(2020年度に続き)波乱に満ちた2021年度決算の発表が概ね終了しました。ラッセル野村Large Cap(除く金融)の営業利益は前年同期比+55%の大幅増益となり、2018年度に記録した過去最高益を更新しました。今回は、企業の(自社株買いも含めた)投資行動や、財務戦略に大きな影響力をもつ、投下資本利益率(以下ROIC)の直近の状況について見てみることにしましょう。

 ラッセル野村Large Cap(除く金融)の2021年度のROICは5.21%となり、2020年度の3.41%から大幅に上昇しました(下図)。2020年度は、2019年度に比較して資本構成(D/Eレシオ)に大きな変化はなく、投下資本(IC)の増加も小幅にとどまったため、このROICの上昇は専ら利益増によりもたらされました。

 その結果、コロナ禍により一時的に消滅していた、『Rf < WACC < ROIC < 株式益利回り』という関係が復活しました。この関係が成立している環境下では、①非常に低いRf(リスクフリーレート,長期金利)のもとで、②WACC(加重平均資本コスト)を顕著に上回るROIC(事業活動からのリターン)を獲得しやすくなり、その結果③M&Aや設備投資等の投資行動の積極化が可能になり、④割安な株式(高い株式益利回り)もその対象となる、循環が生まれます。

 3月調査の日銀短観で大企業製造業の2022年度設備投資計画が前年度比8.4%増と3月調査としては異例に高水準だったのも、今年4-5月の決算発表シーズンに企業が発表した自社株買いの設定枠が同時期としては史上最高に並ぶ水準となったのも、企業が『投資』に前向きな姿勢を取り始めた証左と考えて間違いないでしょう。

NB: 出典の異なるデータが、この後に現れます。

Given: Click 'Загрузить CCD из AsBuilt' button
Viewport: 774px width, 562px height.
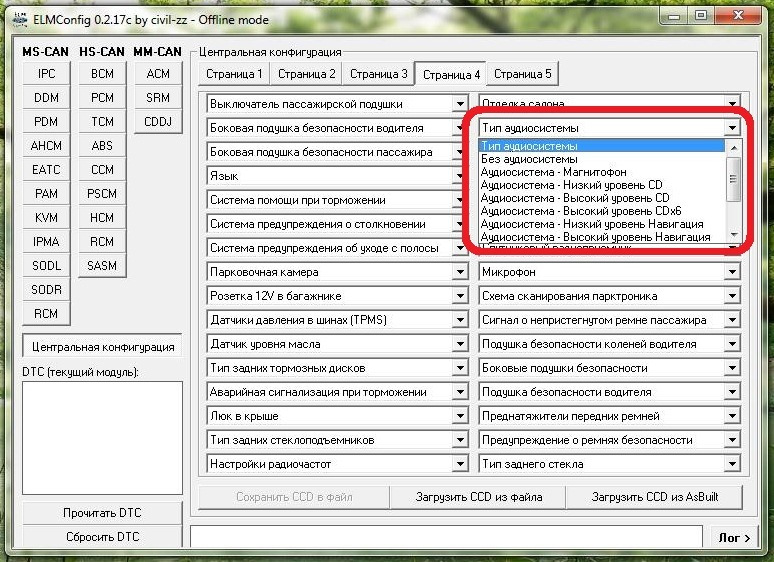Looking at the screenshot, I should 654,497.
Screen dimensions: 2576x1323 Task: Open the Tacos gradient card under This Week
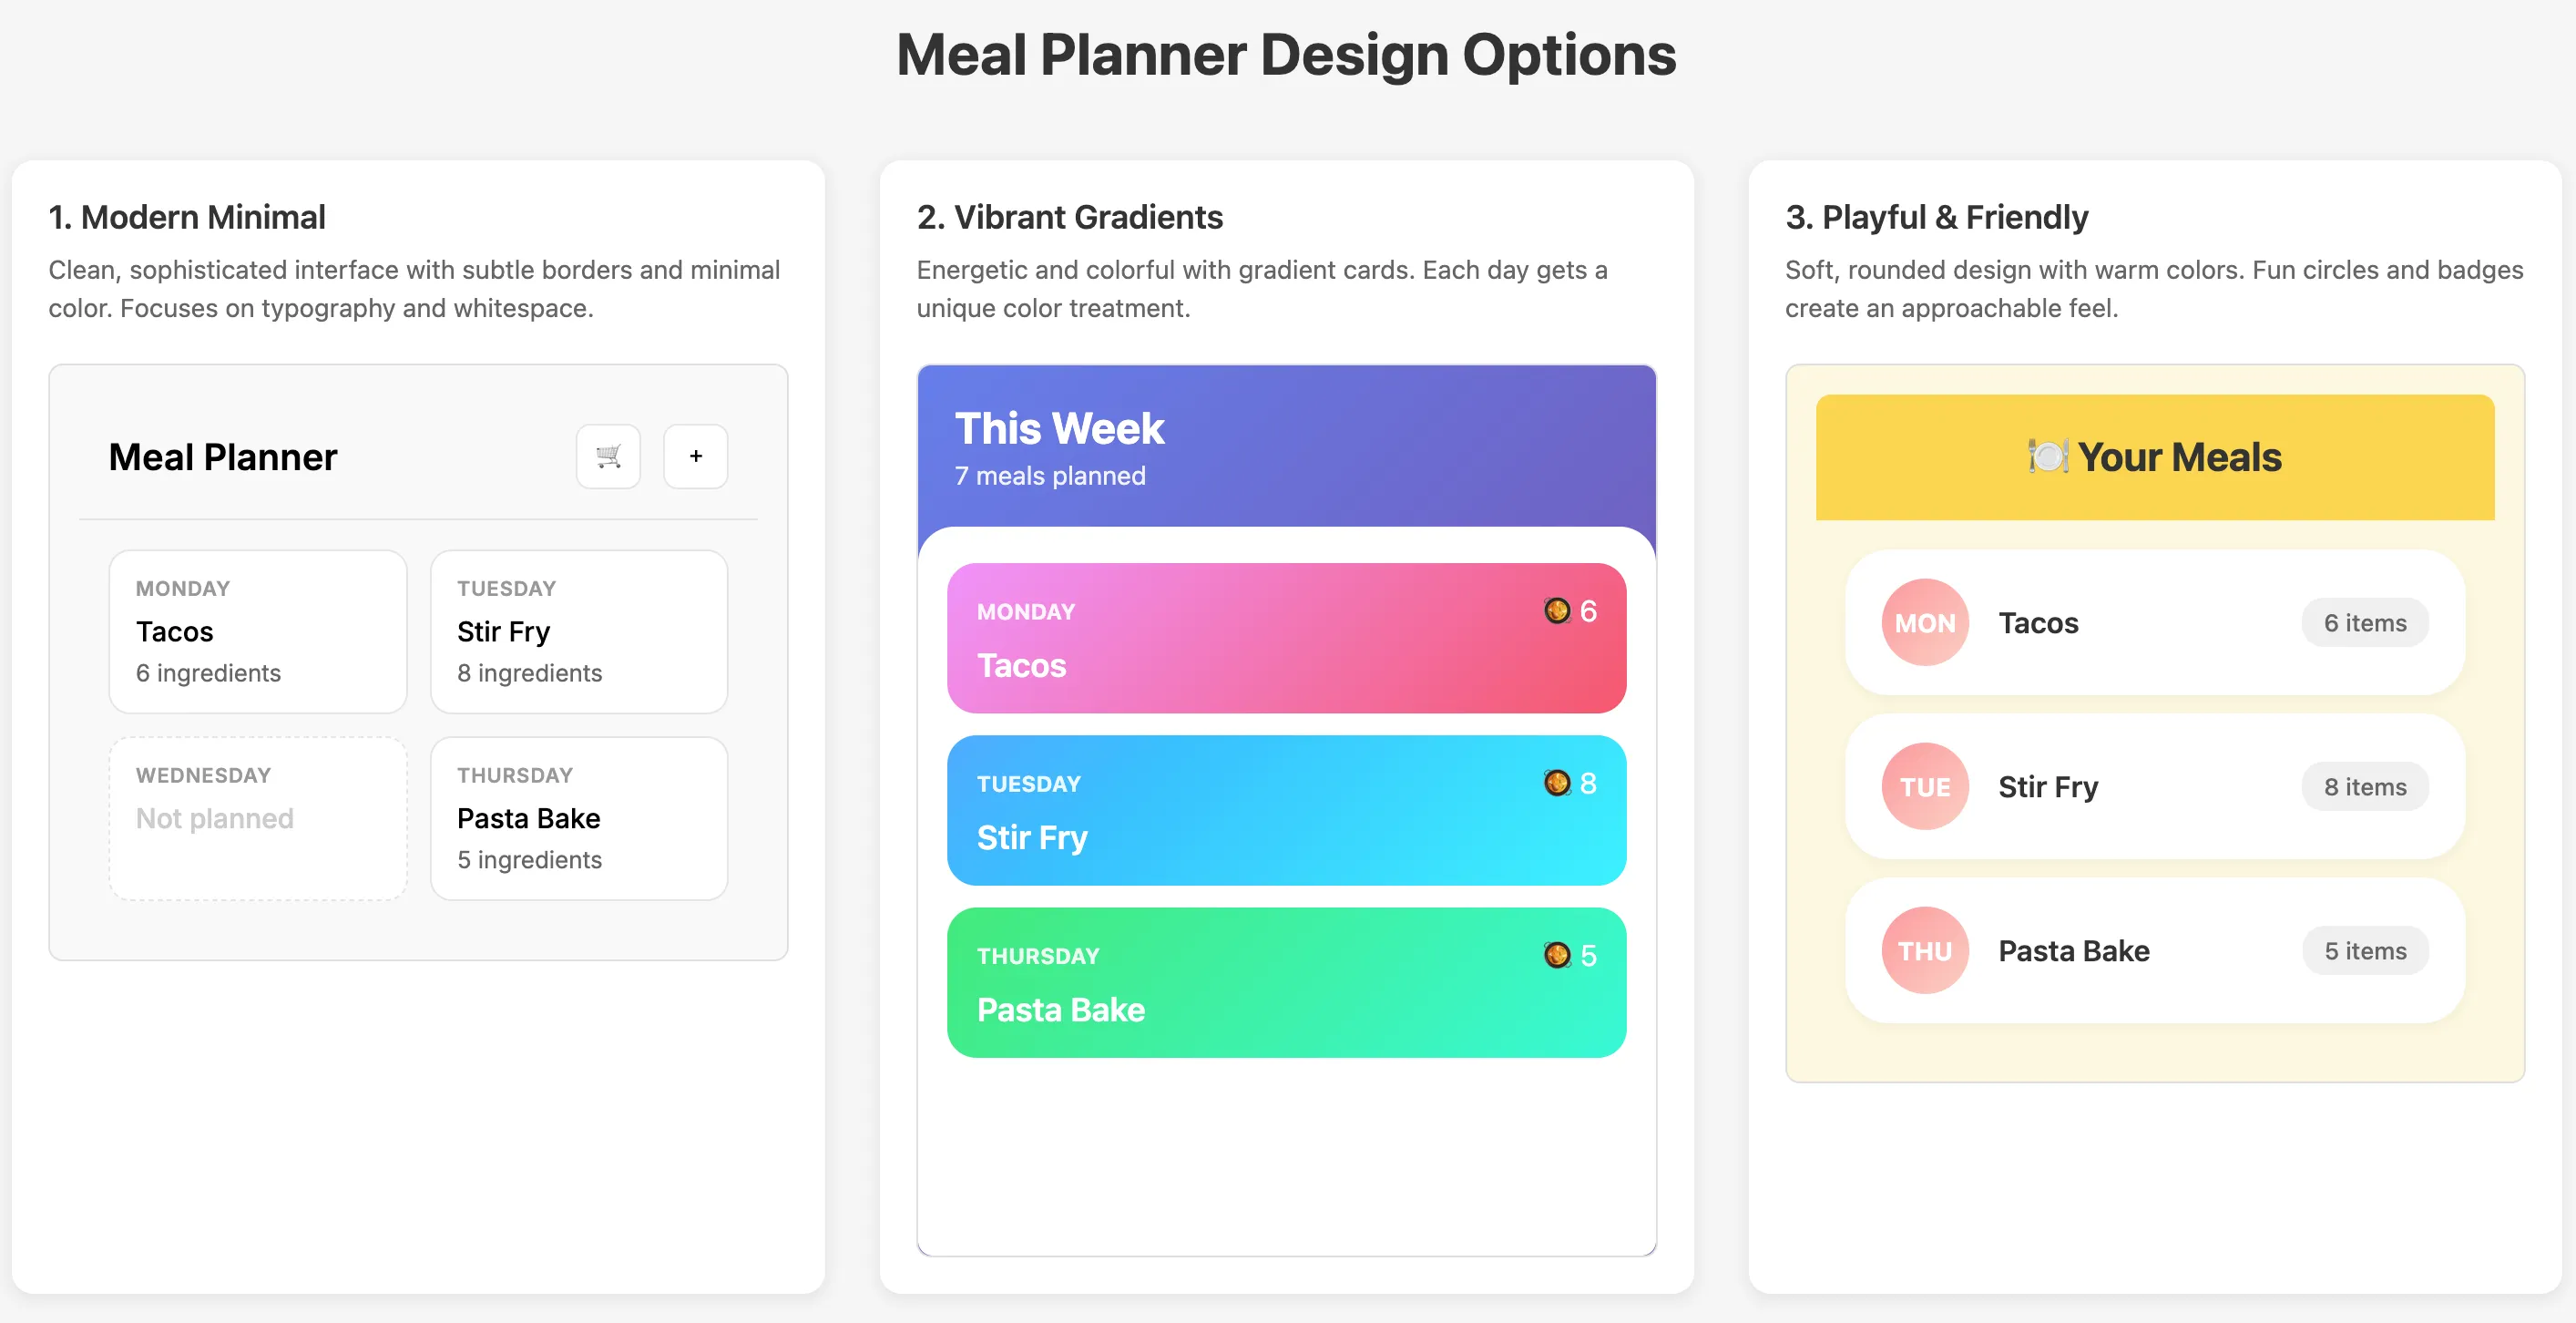pyautogui.click(x=1286, y=638)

 なお、現在のアナリスト予想に基づけばラッセル野村Large Cap(除く金融)の営業増益率は2022年度+17%(前年同期比)、2023年度は同+8.3%となっています。その結果、ROICは2023年度には5.96%に達し、過去最高であった2006年度の5.8%を更新する可能性があります。

 ROICが高まってくると、株主資本の積み上がるスピードも速くなることから、企業はこれまで以上に、設備増強、M&A、自社株買い、などへの『選別・投資』を行う必要性が高まってくると考えられます。

(注)WACC(加重平均資本コスト)とROIC(投下資本利益率)はラッセル野村Large Cap(除く金融)のもの。リスクフリーレートは、10年債パーイールドの各年度ごとの期中平均。WACCは、D/(D+E)×Rf×(1-t)+E/(D+E)×(Rf+Rp)。ただし、Dは有利子負債、Eは自己資本、tは税率、Rfは10年債パーイールドの10年移動平均、Rpはイールドスプレッドとした。ROICは、NOPAT/IC。ただし、NOPATは、営業利益×(1-税率)。ICは、自己資本+有利子負債。株式益利回りは、TOPIXのもの。12ヶ月後予想EPSベースの各年度期末値。2022年度以降のROICは野村證券市場戦略リサーチ部などによる予測値。株式益利回り、WACC、リスクフリーレートの直近値は2022年3月時点。